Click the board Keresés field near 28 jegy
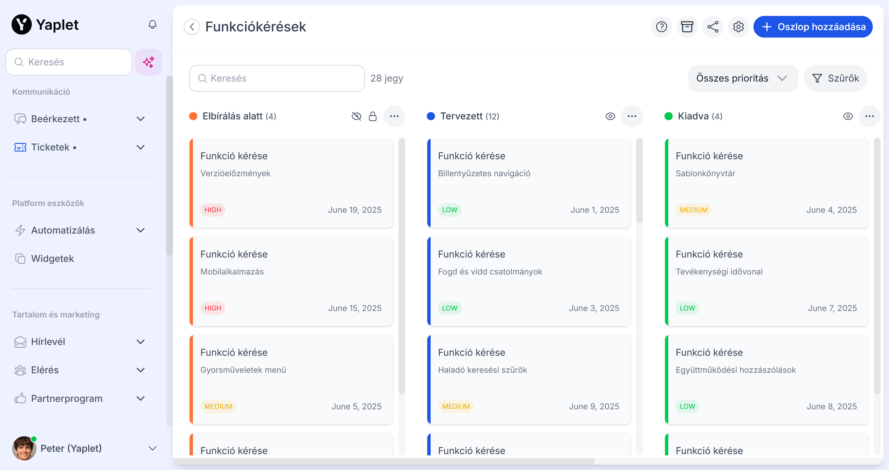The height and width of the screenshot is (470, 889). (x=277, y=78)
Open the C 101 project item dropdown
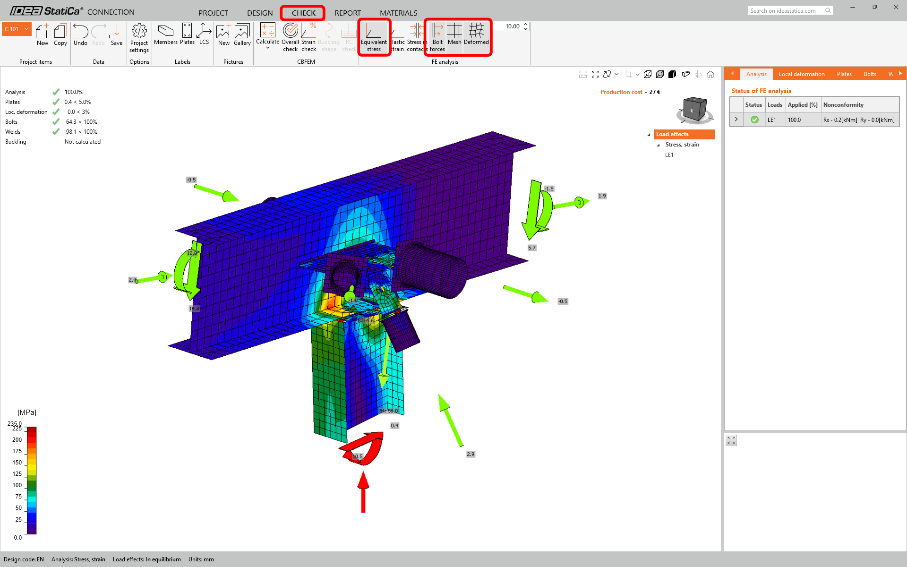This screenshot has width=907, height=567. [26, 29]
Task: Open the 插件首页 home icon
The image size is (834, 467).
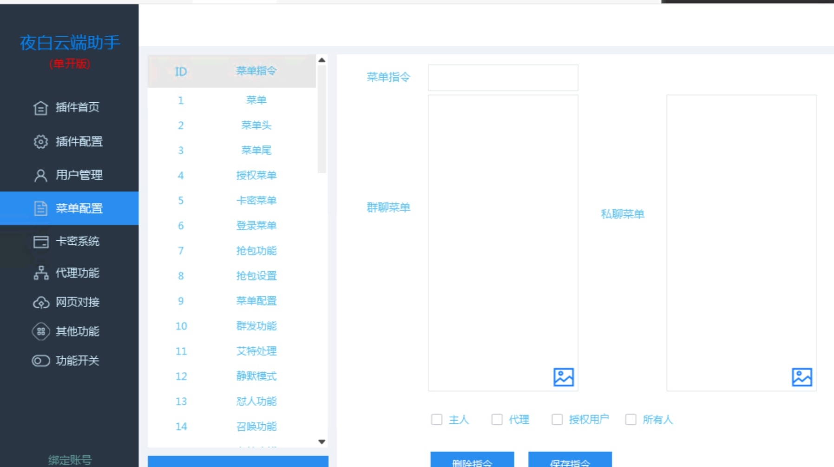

==

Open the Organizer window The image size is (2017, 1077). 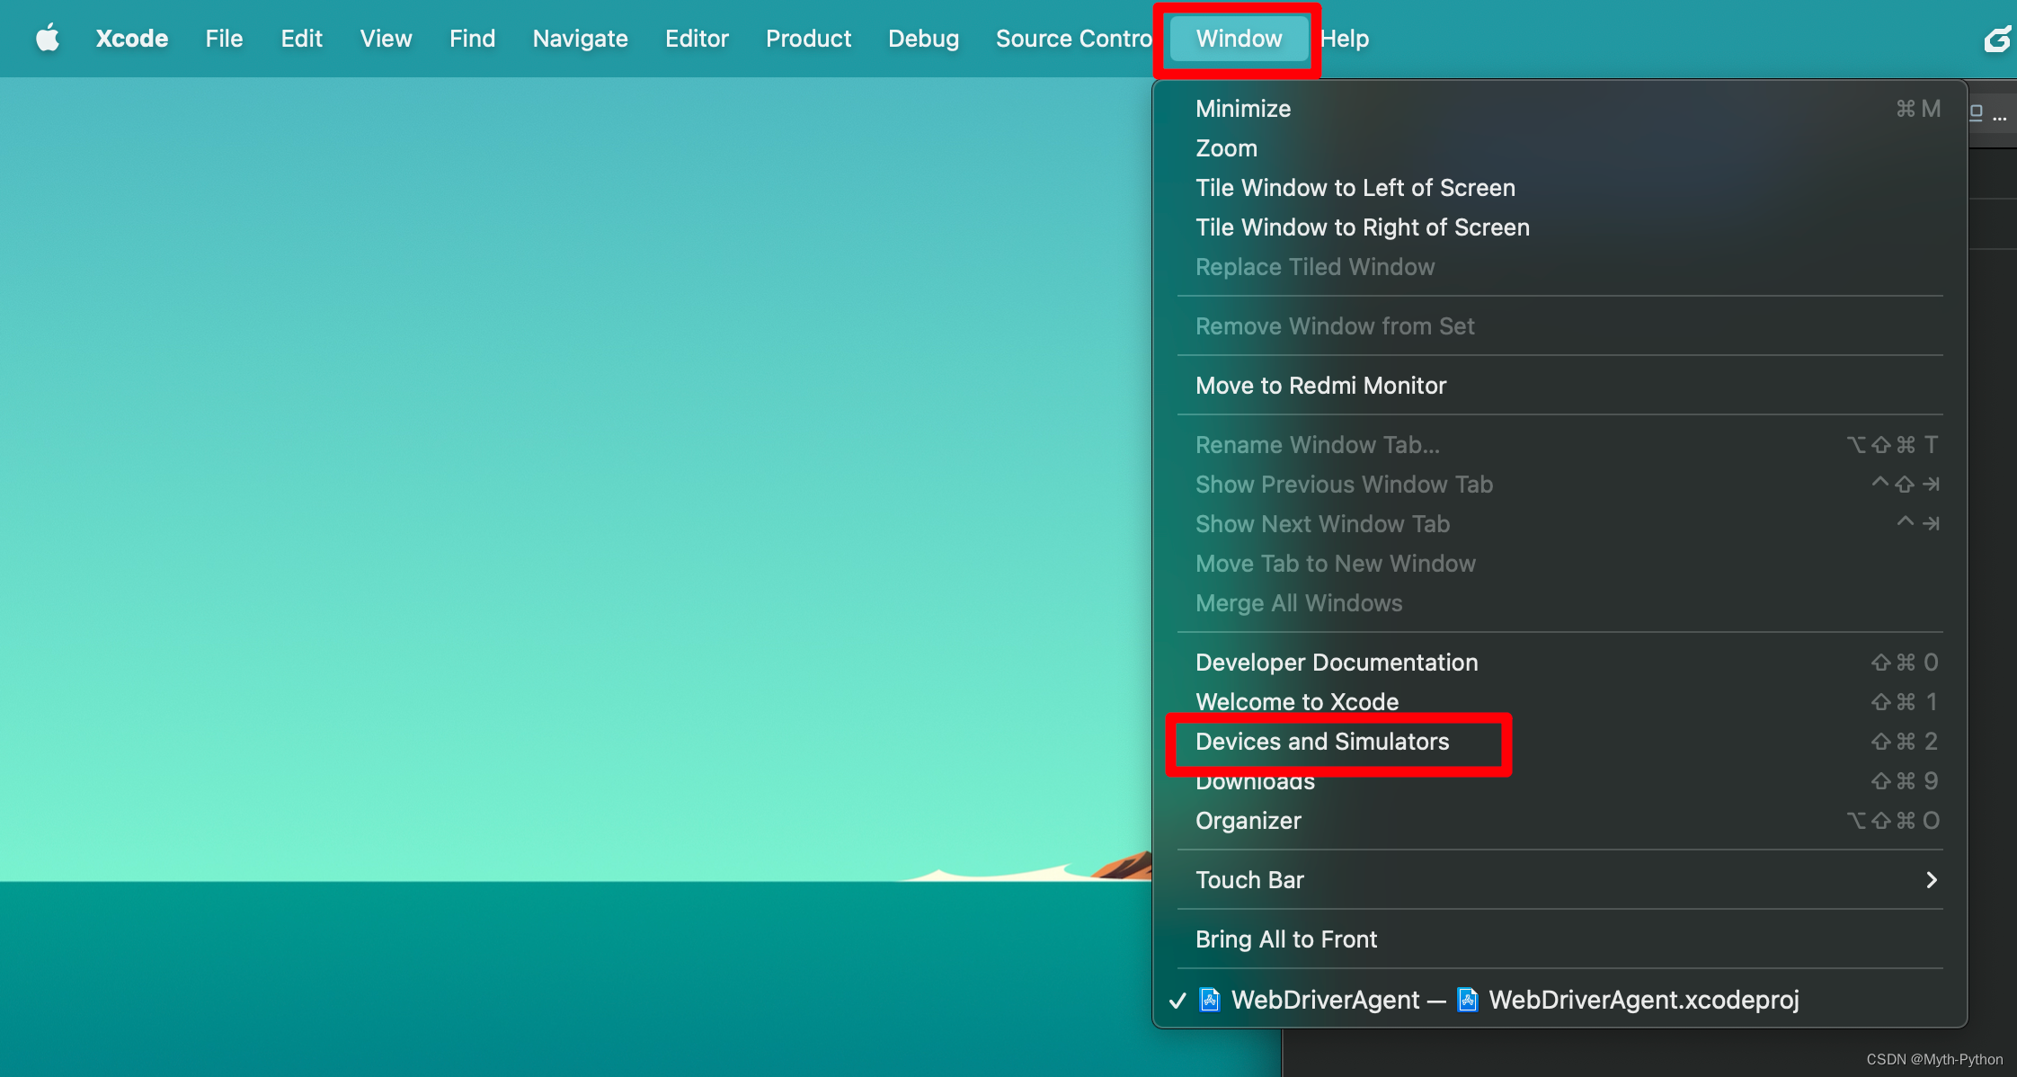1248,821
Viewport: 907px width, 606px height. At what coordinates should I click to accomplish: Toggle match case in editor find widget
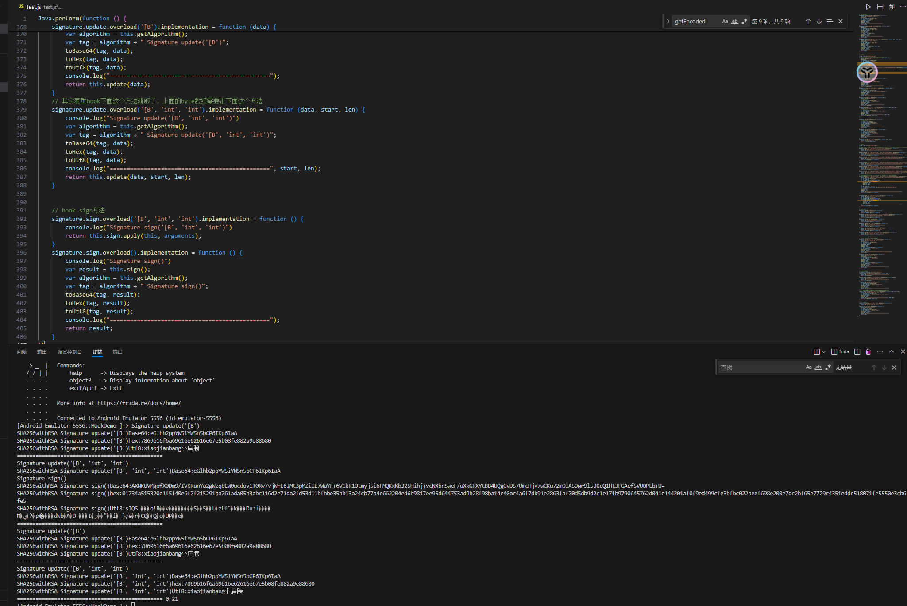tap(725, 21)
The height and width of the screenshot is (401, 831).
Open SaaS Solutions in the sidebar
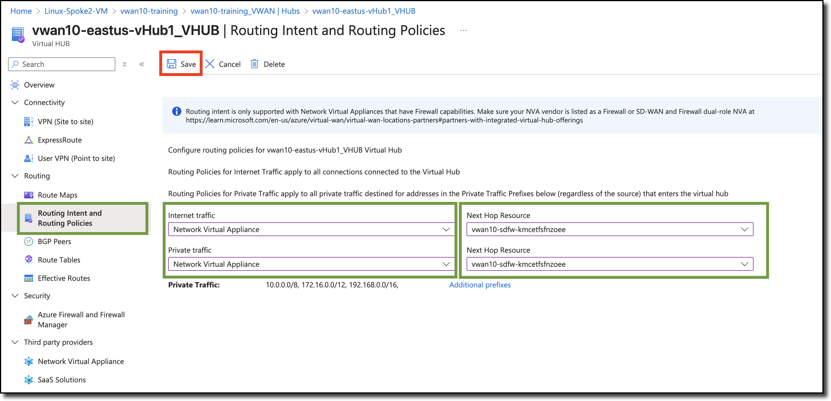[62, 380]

* * *

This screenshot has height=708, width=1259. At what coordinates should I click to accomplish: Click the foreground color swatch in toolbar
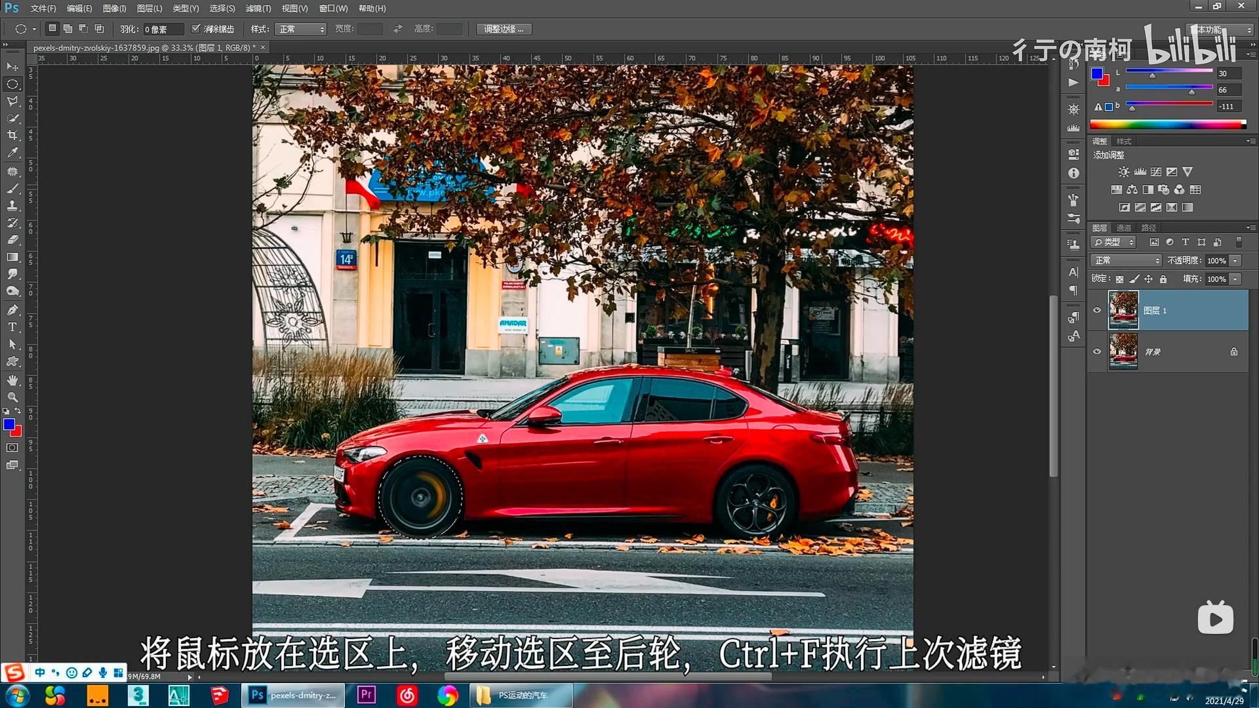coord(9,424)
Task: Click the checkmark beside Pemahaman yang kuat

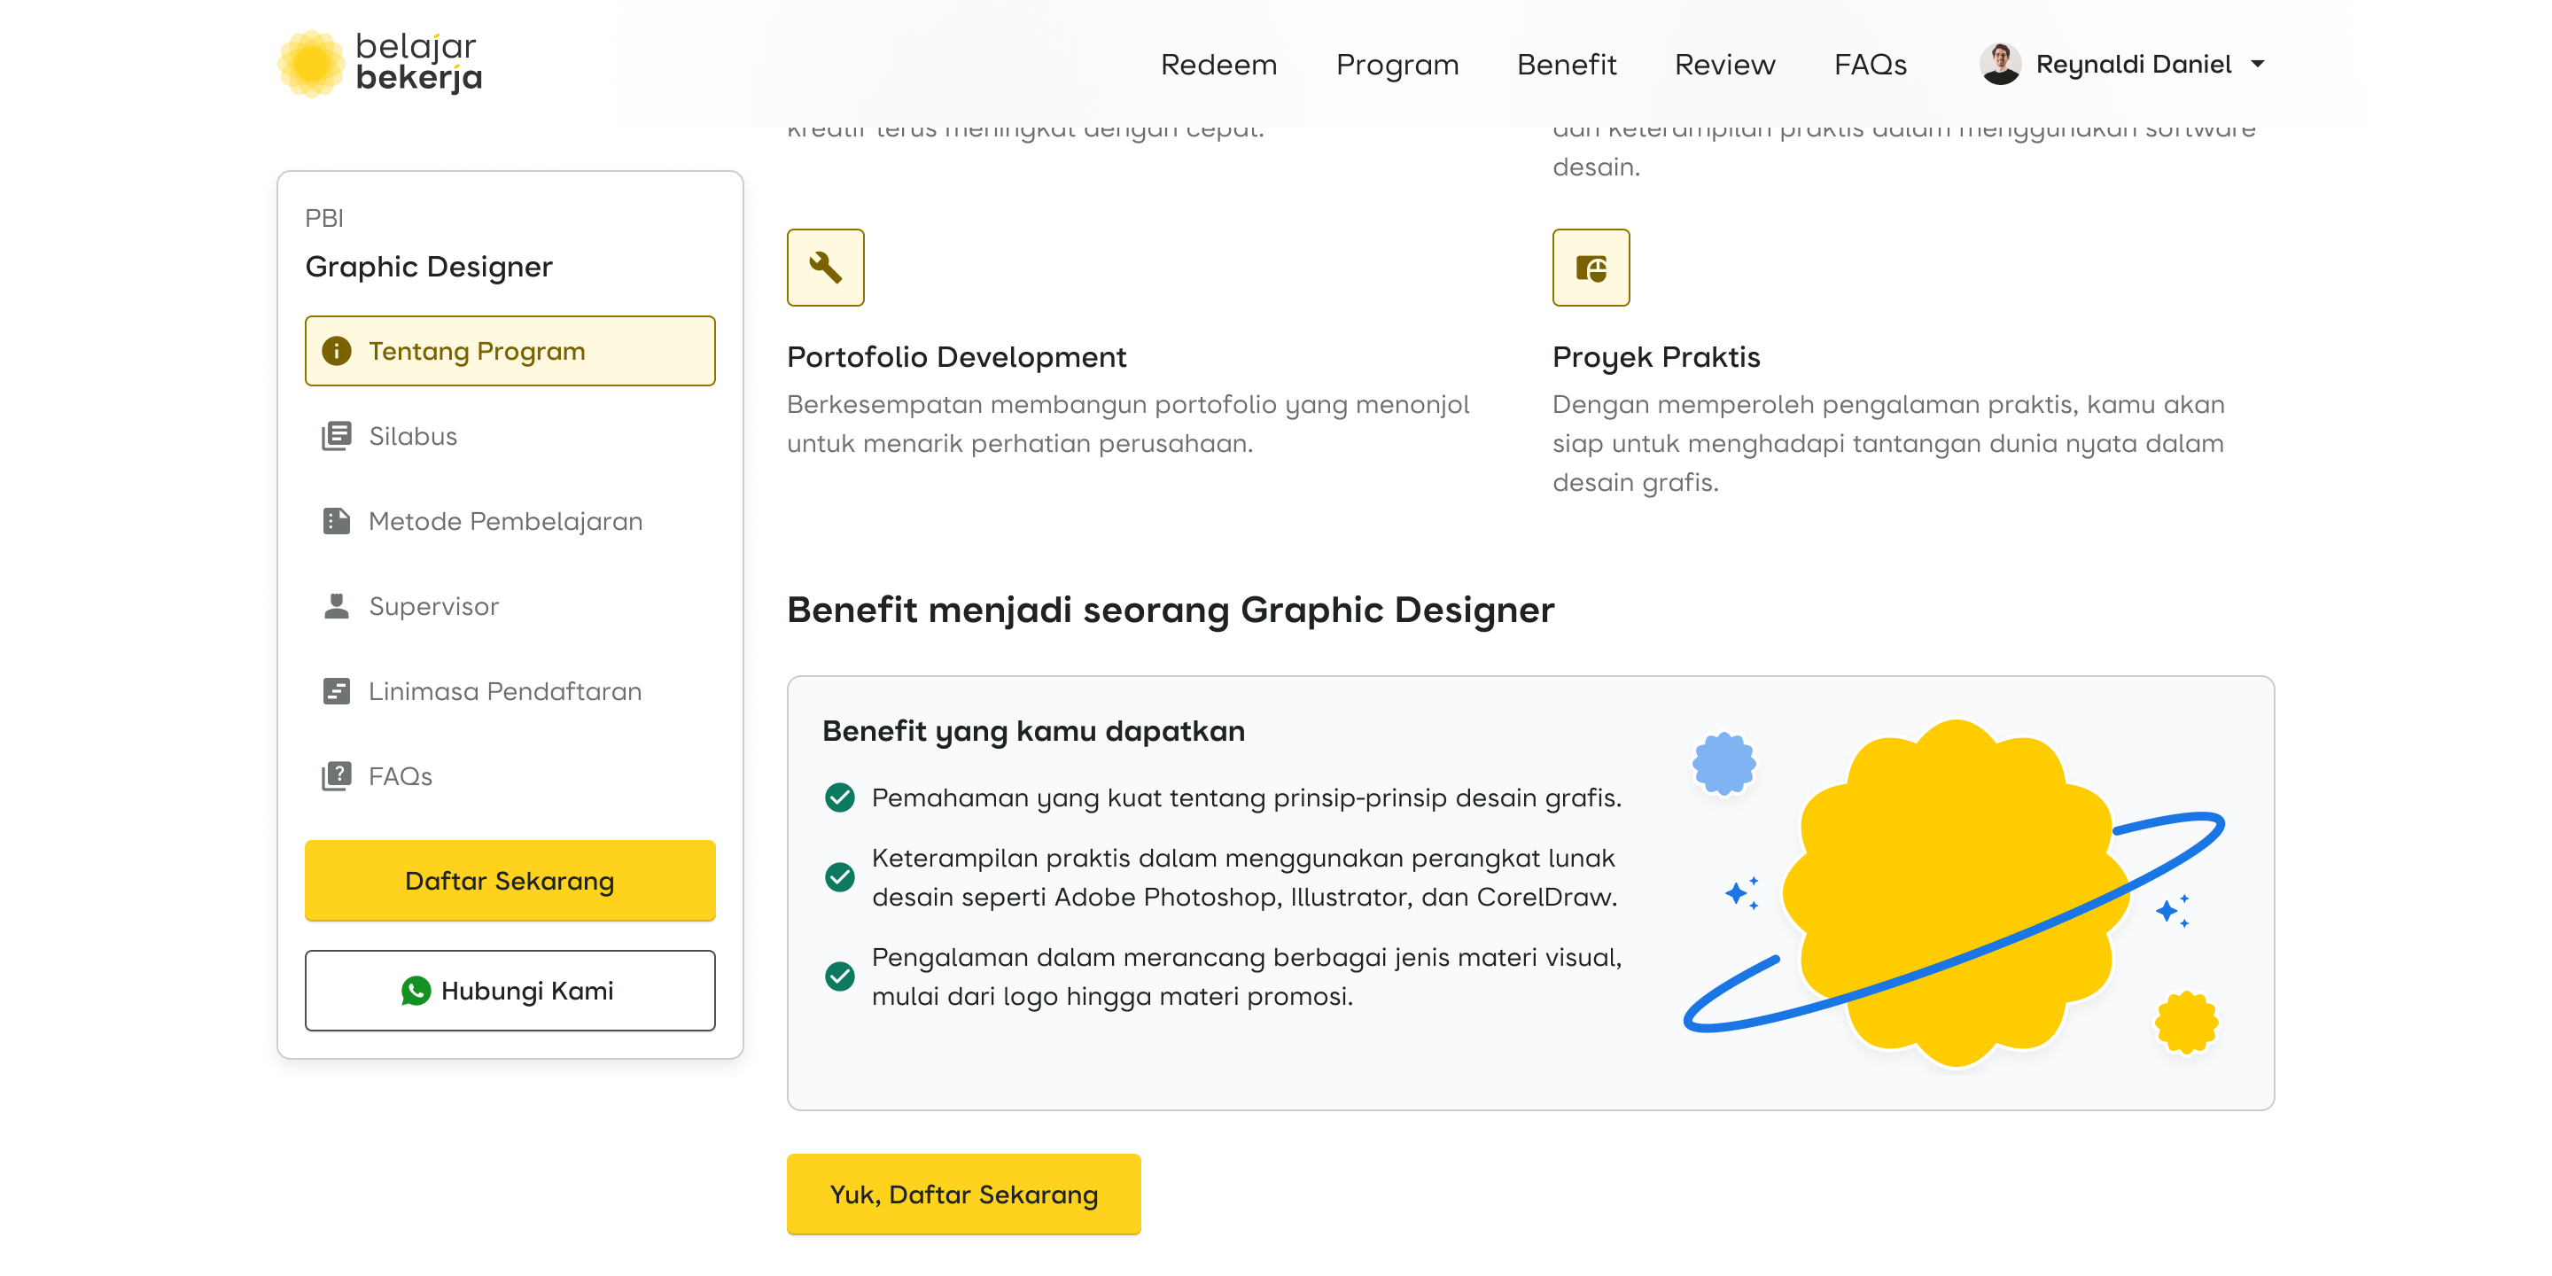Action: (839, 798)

## Exercise instructions
What you return from the records above should be exactly everything from the line with "Click the board Keresés field near 28 jegy" down to the line with "The image size is (834, 467).", both kept, and no pictures.

## Finished task
Click the board Keresés field near 28 jegy
The height and width of the screenshot is (470, 889). (x=277, y=78)
Open the C 101 project item dropdown
This screenshot has width=907, height=567. [26, 29]
Task: Open the 插件首页 home icon
The image size is (834, 467).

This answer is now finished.